Search code examples
solrtokenize

Solr tokenizer does not do anything


I want to tokenize one solr string field "content" to another field "tokenized". So e.g.:

{
  "content":"Hello World this is a Test",
  "tokenized":["hello", "world", "this", ...]
}

For that i use

<field name="content" type="string" indexed="true" stored="true"/>
<field name="tokenized" type="customType" indexed="true" stored="true"/>

<copyField source="content" dest="tokenized"/>

and the custom field type

<fieldType name="customType" class="solr.TextField">
   <analyzer>      
      <tokenizer class="solr.StandardTokenizerFactory"/>
      <filter class="solr.LowerCaseFilterFactory"/>
   </analyzer>
</fieldType>

My understanding was that upon committing all contents are tokenized with the specified tokenizer and then put, as a list of tokens, into the tokenized field. However the tokenized field only contains the content in a list, e.g.:

{
  "content":"Hello World this is a Test",
  "tokenized":["Hello World this is a Test"]
}

Is there some global configuration i need to make to get tokenizers to work?


Solution

  • Tokens are only stored internally in Lucene and Solr. They do not change the stored text that gets returned to you in any way.
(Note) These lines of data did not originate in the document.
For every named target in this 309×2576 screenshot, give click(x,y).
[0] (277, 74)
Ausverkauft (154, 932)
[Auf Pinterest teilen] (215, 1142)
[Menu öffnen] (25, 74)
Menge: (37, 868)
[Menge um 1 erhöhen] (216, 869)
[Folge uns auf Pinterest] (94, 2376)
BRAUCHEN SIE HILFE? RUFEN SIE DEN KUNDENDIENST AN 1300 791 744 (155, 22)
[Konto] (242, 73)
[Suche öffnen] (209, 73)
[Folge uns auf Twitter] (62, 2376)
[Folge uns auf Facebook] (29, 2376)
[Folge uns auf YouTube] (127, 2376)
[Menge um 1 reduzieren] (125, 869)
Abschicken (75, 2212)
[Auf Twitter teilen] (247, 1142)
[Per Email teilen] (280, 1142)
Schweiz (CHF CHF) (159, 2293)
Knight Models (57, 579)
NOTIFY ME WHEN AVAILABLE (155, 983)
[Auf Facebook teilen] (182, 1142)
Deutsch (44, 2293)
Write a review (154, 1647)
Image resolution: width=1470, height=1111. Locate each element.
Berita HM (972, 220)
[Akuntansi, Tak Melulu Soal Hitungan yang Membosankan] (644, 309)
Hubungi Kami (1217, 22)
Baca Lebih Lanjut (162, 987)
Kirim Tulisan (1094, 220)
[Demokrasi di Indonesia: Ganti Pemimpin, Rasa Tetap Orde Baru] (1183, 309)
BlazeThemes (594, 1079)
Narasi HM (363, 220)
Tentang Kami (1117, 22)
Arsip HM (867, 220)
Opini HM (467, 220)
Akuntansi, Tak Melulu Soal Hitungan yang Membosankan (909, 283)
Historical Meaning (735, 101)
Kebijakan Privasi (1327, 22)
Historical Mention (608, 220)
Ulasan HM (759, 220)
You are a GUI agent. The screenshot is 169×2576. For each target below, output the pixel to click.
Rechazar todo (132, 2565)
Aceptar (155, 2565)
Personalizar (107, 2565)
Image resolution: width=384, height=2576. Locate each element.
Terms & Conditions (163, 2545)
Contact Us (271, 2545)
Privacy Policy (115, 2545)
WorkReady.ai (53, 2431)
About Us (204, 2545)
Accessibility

The text is stored verbatim - i.e. the text you sent in is what gets returned to you.

    The tokens generated in the background and stored in the index affect how you can search against the content you've stored and how it's processed, it does not affect the display value of the field.

    You can use the Analysis page under Solr's admin page to see exactly how text for a field gets processed into tokens before being stored in the index.

    The reason for this is that you're usually interested in returning the actual text to the user, making the tokenized and processed values visible doesn't really make sense for a document that gets returned to a human.